Title:LncRNA MALAT1 Enhances ox-LDL-Induced Autophagy through the SIRT1/MAPK/NF-κB Pathway in Macrophages
VOLUME: 18 ISSUE: 6
Author(s):Jiaqi Yang, Xuze Lin , Liangshan Wang, Tienan Sun, Qi Zhao, Qian Ma* and Yujie Zhou*
Affiliation:Department of Cardiology, Beijing Anzhen Hospital, Capital Medical University, Beijing 100029, Department of Cardiology, Beijing Anzhen Hospital, Capital Medical University, Beijing 100029, Center for Cardiac Intensive Care, Beijing Anzhen Hospital, Capital Medical University, Beijing 100029, Department of Cardiology, Beijing Anzhen Hospital, Capital Medical University, Beijing 100029, Department of Cardiology, Beijing Anzhen Hospital, Capital Medical University, Beijing 100029, Department of Cardiology, Beijing Anzhen Hospital, Capital Medical University, Beijing 100029, Department of Cardiology, Beijing Anzhen Hospital, Capital Medical University, Beijing 100029
Keywords:Autophagy, MALAT1, LC-3, macrophages, SIRT1, MAPK, NF-κB.

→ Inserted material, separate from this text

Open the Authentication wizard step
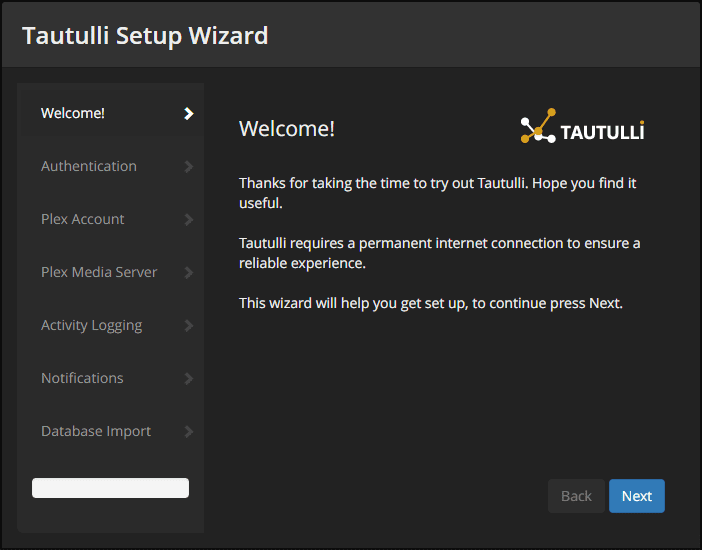Screen dimensions: 702x550 tap(89, 166)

Abstract:Atherosclerosis is the main cause of cardiovascular and cerebrovascular diseases. In
advanced atherosclerotic plaque, macrophage apoptosis coupled with inflammatory cytokine secretion
promotes the formation of necrotic cores. It has also been demonstrated that the long-noncoding Ribonucleic
Acid (lnc RNA) metastasis-associated lung adenocarcinoma transcript 1 (MALAT1), with its
potent function on gene transcription modulation, maintains oxidized low-density lipoprotein (ox-LDL)-
induced macrophage autophagy (i.e., helps with cholesterol efflux). It also showed that MALAT1 activated
Sirtuin 1 (SIRT1), which subsequently inhibited the mitogen-activated protein kinase (MAPK)
and nuclear factor kappa-B (NF-κB) signaling pathways. ox-LDL has been used to incubate human
myeloid leukemia mononuclear cells (THP-1)-derived macrophages to establish an in vitro foam cell
model. Quantitative reverse-transcription polymerase chain reaction and Western blot analyses confirmed
the increased expression level of MALAT1 and the autophagy-related protein Microtubuleassociated
protein light chain 3 (LC-3), beclin-1. The small interfering RNA study showed a significant
decrease in autophagy activity and an increase in apoptotic rate when knocking down MALAT1. Further
study demonstrated that MALAT1 inhibited the expression of MAPK and NF-κB (p65) by upregulating
SIRT1.